Hola amigos espero alguien pueda hecharme una mano ya que he buscado y no encuentro nada. Tengo una maquina NB100 con un ssd. instale lxde pero no cuando le doy suspender me diche Not Authorized, en .xinitrc coloque asi la linea:

exec ck-launch-session startlxde

para que me apareciaera la opcion de apagado y reiniciar y es fecha y no me aparecen, en el otro disco que tenia se me aparecian espero me puedan ayudar de atemano gracias

----------

## gringo

creo que el usuario tiene que estar en los grupos plugdev y video.

saluetes  :Wink: 

----------

## johnlu

Prueba a ver qué pasa si ejecutas como root pm-hibernate o pm-suspend.

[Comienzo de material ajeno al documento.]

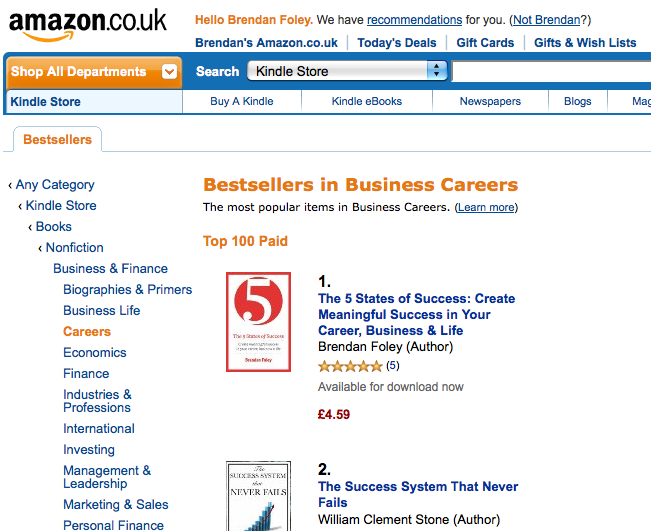The height and width of the screenshot is (531, 651).
Task: Click the Today's Deals link
Action: click(396, 43)
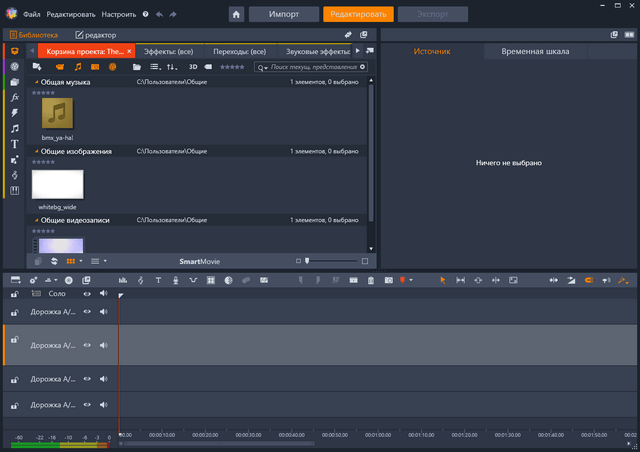Select the Titles (T) category in sidebar
The width and height of the screenshot is (640, 452).
tap(15, 143)
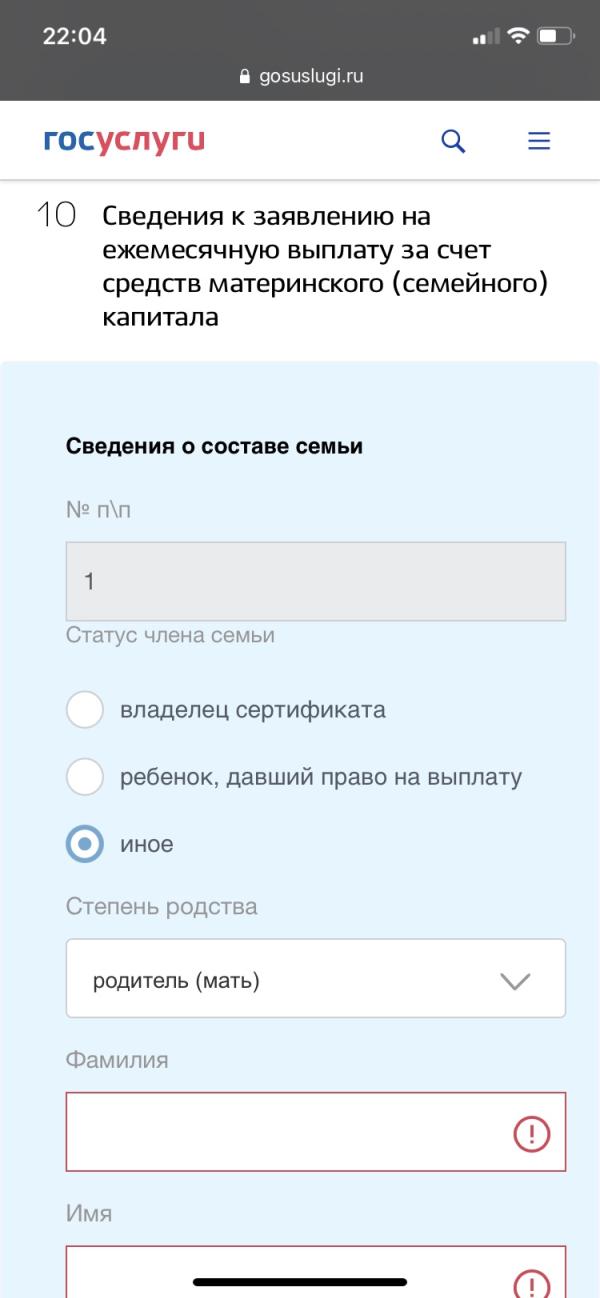Tap the battery indicator icon
Image resolution: width=600 pixels, height=1298 pixels.
tap(555, 36)
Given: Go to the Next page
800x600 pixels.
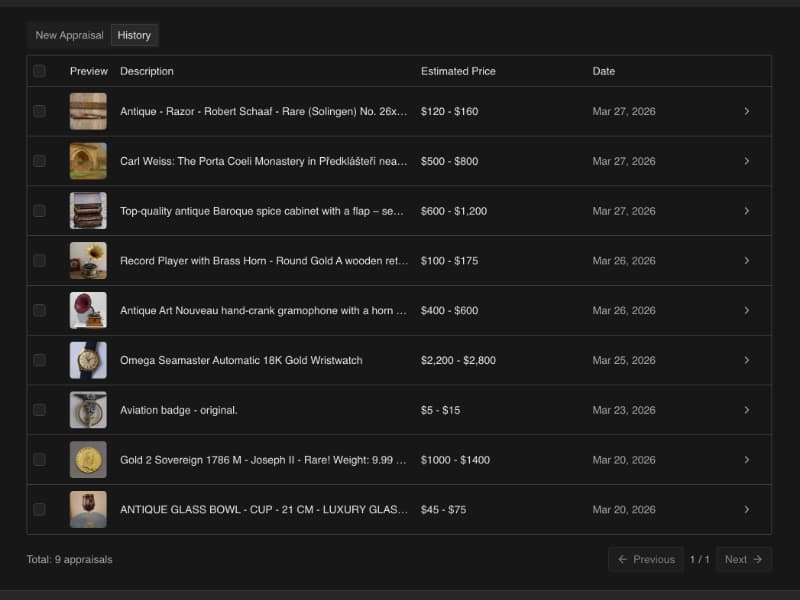Looking at the screenshot, I should (744, 559).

Y por favor, corrige la entrada, es hibernar, no "himbernar". Además el verbo echar es sin 'h'...

----------

## yio643

 *johnlu wrote:*   

> Prueba a ver qué pasa si ejecutas como root pm-hibernate o pm-suspend.
> 
> Y por favor, corrige la entrada, es hibernar, no "himbernar". Además el verbo echar es sin 'h'...

 

gracias amigo con la correccion  :Wink: . Solo para comentar que he resuelto el problema y esra que faltaba un archivo en Polkit en etc agrege las entradas de hibernar, suspender, apagar y reiniciar. Y listo quedo de lujo  gracias por el apoyo

----------

## johnlu

Añade la etiqueta [solucionado] al principio del título de la entrada  :Smile: 

----------